題して、『普段使いの森田療法~現代語訳「森田療法」~』です。
私はその大学院で精神医学全般について講義させていただいているのですが、毎年森田療法についてお話しすると、必ず数人の学生さんが「知識を得るという意味でも勉強になったが、それ以上に自分が生活していく上でも役に立つ」とか「自分は実は発表などの際に緊張してしまうのだが、その際に、どういう心持で臨めばよいか勉強になった」などと言ってくれます。
実際に「森田療法の考え方を取り入れたら、今までやった発表の中で最もうまくいった」とおっしゃった学生さんさえいます。
そんな経験を積み重ねるうちに、私はだんだんと森田療法は神経症といった病名が付くほどの人のみならず、普通の人の普通の悩みにも有効ではないかと思うようになってきました。
それで、この度、大学院から、港区との合同講演会で話すようにとのお話をいただき、ぜひ、このテーマについてお話させてもらいたいと考えたのです。
当日は、いわゆるハイブリッド形式で開催されましたが、会場にも多くの方にいらしていただけました。
講演の内容の骨子は、実は大学院の講義で毎年お話している内容でだったのですが、今回は、いつも講義でお話しさせているのより、だいぶ長い時間をいただけたので、普段話し足りないと考えている部分や森田先生のエピソードなども含め、十分にお話することができました。
まずは、森田療法の理論ということで、「精神交互作用や思考の矛盾」そして「精神交互作用を打破するためには」といった内容のスライドをお示ししました。
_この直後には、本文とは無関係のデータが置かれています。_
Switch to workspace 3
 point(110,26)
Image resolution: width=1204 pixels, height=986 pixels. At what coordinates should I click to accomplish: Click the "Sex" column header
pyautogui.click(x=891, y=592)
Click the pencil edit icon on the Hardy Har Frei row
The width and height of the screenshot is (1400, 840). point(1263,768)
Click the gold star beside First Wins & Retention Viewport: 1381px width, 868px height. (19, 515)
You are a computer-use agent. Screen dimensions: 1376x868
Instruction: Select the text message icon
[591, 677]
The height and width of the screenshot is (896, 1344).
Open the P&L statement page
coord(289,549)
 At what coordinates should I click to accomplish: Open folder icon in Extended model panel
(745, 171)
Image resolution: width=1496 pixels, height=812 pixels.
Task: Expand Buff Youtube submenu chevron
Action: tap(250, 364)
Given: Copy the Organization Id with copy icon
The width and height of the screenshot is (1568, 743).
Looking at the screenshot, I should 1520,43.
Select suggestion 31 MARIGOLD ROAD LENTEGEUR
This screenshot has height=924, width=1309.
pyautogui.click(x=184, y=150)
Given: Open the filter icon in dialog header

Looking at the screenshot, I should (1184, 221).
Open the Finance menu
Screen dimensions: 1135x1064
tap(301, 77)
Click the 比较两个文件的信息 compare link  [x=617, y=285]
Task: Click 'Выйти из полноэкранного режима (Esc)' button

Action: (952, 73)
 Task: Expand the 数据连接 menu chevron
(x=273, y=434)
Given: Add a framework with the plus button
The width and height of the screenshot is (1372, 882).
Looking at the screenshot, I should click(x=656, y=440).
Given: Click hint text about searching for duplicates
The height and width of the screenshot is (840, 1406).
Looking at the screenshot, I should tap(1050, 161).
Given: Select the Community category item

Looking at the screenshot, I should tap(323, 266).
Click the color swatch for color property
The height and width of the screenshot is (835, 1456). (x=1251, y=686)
さらには、森田療法においては、決め台詞(?)と言いますか、短い言葉で病気を説明し、行動の指示を示す、格言(?)のようなものが多数いあるのですが、それもいくつかお示ししました。
そして、その中に、いくつか、私自身が、森田先生のお言葉を今風に置き換えたものも滑り込ませました。
というのは、森田先生のお言葉は、どれも素晴らしいのですが、いかんせん大正時代の教養の使う言葉なので、現代からみると少し難しすぎるのです。
それで、私が(大分格調が下がってしまうのですが)現代語に翻訳してみたのです。
実際、そういった言葉を、私は診察の中でもよく使うのですが、比較的、ご理解にが重宝いただいているように感じております。
なお、それらの私なりに翻訳した用語に関しては、来年くらいに、「私家版『森田療法現代語訳』」とでも銘打って冊子にし、当院でお配りしようと考えております。
よろしければお手に取っていただければ幸いです。